新労働契約法(期間限定雇用)


 中国にて会社を経営されている経営者・経営幹部の方は既にご存知の通り,2008年1月1日から新労働契約法が施行される.
基本的には新労働契約法は労働者保護の法律であり,雇用コストが上がる方向だ.
以前は期間を限定して雇用することが可能であった.
ほとんどの企業は作業員の給与上昇を抑えるため1年間の期間限定雇用としているのではないだろうか.
しかし新労働契約法では期間限定の雇用は2回までしかできず3回目からは無期限雇用契約を結ぶことを義務付けている.今までの方法では作業員の給与上昇を抑えることはできなくなった.
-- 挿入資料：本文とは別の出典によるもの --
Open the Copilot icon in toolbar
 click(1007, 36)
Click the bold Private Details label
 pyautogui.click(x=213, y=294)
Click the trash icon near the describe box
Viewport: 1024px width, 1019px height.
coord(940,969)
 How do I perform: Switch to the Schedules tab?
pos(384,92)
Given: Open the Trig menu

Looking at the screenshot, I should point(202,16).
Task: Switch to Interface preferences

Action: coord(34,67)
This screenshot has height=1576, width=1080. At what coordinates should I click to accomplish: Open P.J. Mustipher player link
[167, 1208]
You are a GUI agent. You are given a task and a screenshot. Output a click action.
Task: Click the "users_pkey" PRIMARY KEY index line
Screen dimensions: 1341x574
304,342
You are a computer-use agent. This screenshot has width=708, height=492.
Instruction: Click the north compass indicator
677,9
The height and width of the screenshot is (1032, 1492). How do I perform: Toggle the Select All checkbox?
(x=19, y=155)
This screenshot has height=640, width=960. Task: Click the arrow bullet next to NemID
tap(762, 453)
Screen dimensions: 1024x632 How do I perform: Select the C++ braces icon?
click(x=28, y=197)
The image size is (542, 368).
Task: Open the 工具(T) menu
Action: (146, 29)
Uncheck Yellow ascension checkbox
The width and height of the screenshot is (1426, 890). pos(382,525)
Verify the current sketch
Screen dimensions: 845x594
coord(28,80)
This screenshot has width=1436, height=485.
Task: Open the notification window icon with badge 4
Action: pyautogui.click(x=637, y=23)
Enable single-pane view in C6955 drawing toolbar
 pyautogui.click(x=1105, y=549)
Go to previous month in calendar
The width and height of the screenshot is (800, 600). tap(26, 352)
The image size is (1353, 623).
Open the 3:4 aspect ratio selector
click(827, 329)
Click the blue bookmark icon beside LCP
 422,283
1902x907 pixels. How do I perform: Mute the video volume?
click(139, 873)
この法律改正をにらみ中国内資企業もいろいろな手を打っているようである.
中国内資の通信機器関連の有力企業は,勤続8年以上の職員に勤続年数に応じた経済保証金を支給することを条件に辞職手続きを要請したそうだ.辞職後,新労働契約法に対応した契約条件で再雇用.
これは新労働契約法に定める勤続10年以上の職員には,期限を限定した労働契約を結んではならないと言う条項をにらんでのものだ.すなわち勤続10年以上の職員に対する労働契約は定年までの物となる.企業側は,雇用コストの上昇を恐れて,このような「奇策」にでたのであろう.
しかし私には「愚策」にしか思えない.
きちんと社内に,職員の「新陳代謝」が行われる仕組みを準備しておけば,こんなことを考える必要はないはずだ.
ハイアールのように,各職場でパフォーマンスが下位10%になった者は翌年自動的に解雇,と言う大胆な人事制度が新労働契約法でも可能かどうかは定かではないが,方法はある.
せっかく職員を育成し10年も働いてくれているのに,なぜ期限限定の契約にこだわる必要があるのだろうか.
今回の新労働雇用法の施行は,「モノ造りは人造り」を基本としている日系企業には追い風なのではなかろうか.